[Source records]
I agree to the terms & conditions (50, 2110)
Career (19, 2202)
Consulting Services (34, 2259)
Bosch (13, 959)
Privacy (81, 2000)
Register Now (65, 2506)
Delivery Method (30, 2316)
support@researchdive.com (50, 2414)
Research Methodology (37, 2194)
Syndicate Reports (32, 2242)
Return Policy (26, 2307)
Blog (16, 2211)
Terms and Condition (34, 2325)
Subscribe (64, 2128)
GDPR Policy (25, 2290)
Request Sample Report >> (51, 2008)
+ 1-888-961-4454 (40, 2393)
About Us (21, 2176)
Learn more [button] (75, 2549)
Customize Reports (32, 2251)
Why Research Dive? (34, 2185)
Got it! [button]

WORK TASK:
Through the last line of the entries above, beginning at the line containing "Learn more [button] (75, 2549)", transcribe each line exactly, both ends included and nothing more.

ANSWER SECTION:
Learn more [button] (75, 2549)
Customize Reports (32, 2251)
Why Research Dive? (34, 2185)
Got it! [button]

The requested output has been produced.